Michael Hastings considered himself ‘invincible,’ report says

An LAPD officer investigates the scene of a burned out crash that killed journalist Michael Hastings.
(Al Seib / Los Angeles Times)

Michael Hastings, the high-profile journalist who died in a fiery crash June 18 in Los Angeles, considered himself to be “invincible” and believed he could “jump from a balcony and would be OK,” according to a coroner’s report released Tuesday.

On June 18, Hastings died of “traumatic injuries” suffered in the single-vehicle crash, setting off conspiracy theories on what led to the death of a journalist whose 2010 Rolling Stone piece ultimately brought down a four-star general.

The report released by the Los Angeles County coroner on Tuesday ended two months of speculation, painting a troubled portrait of the 33-year-old who struggled with substance abuse.

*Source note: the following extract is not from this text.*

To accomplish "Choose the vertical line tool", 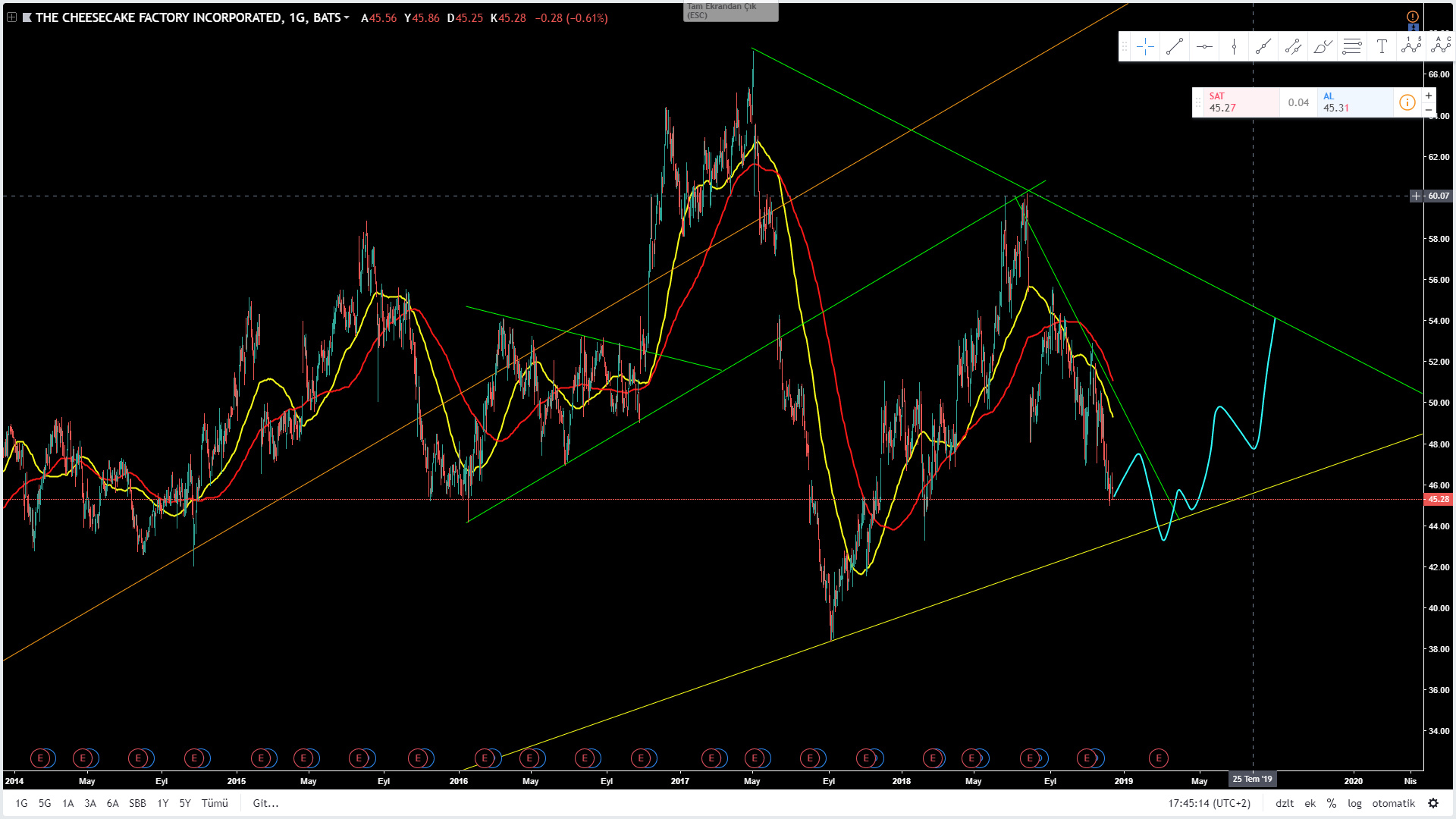I will (1234, 47).
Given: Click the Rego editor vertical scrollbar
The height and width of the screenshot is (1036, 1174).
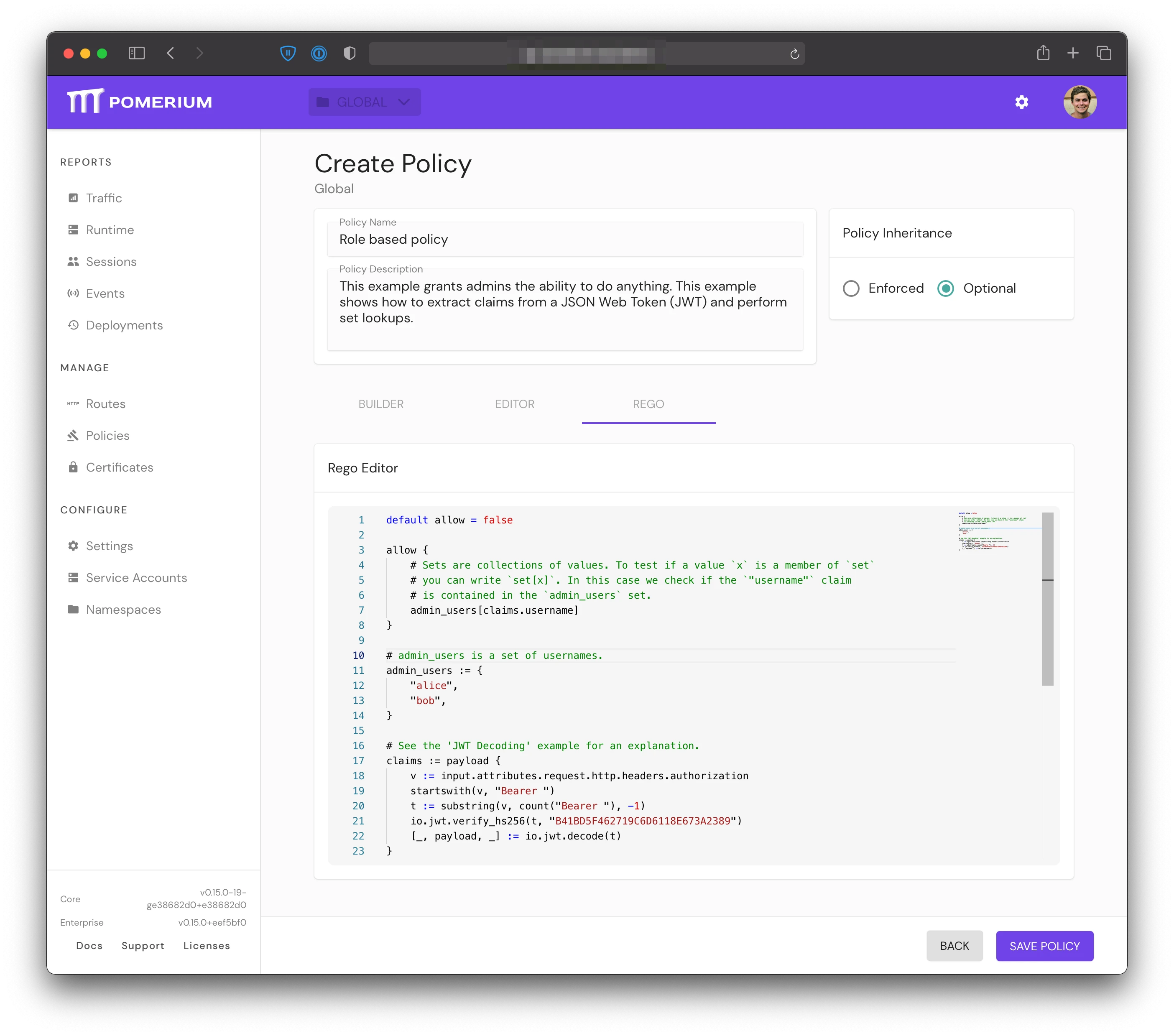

DOCUMENT: Read the autopsy report


Traces of drugs were found in Hastings’ system, and the crash apparently came hours before his family planned to stage an intervention. Hastings, according to the report, was an alcoholic who had been sober for years before beginning to take drugs about a month earlier.

Toxicology reports showed amphetamine — an indicator of recent methamphetamine use — and marijuana, though not in amounts likely to be a factor in the crash.

His family told investigators that Hastings used medical marijuana, prescribed for treatment of post-traumatic stress disorder that resulted from assignments in Iraq and Afghanistan. A medical marijuana card was found in Hastings’ wallet.

Relatives also believed he was using DMT, a hallucinogenic.


Hastings had been institutionalized for rehabilitative care in 1999.

His family told detectives that Hastings had been in a traffic accident in which he crashed into a pole several years ago, and that he may have been abusing Ritalin.

Hastings was not known to be suicidal, but did consider himself “‘invincible,’ believing he could jump from a balcony and would be OK,” according to the report.

He was last seen “passed out” by a relative between 12:30 a.m. and 1 a.m. June 18, hours before the crash, which occurred just before 5 a.m.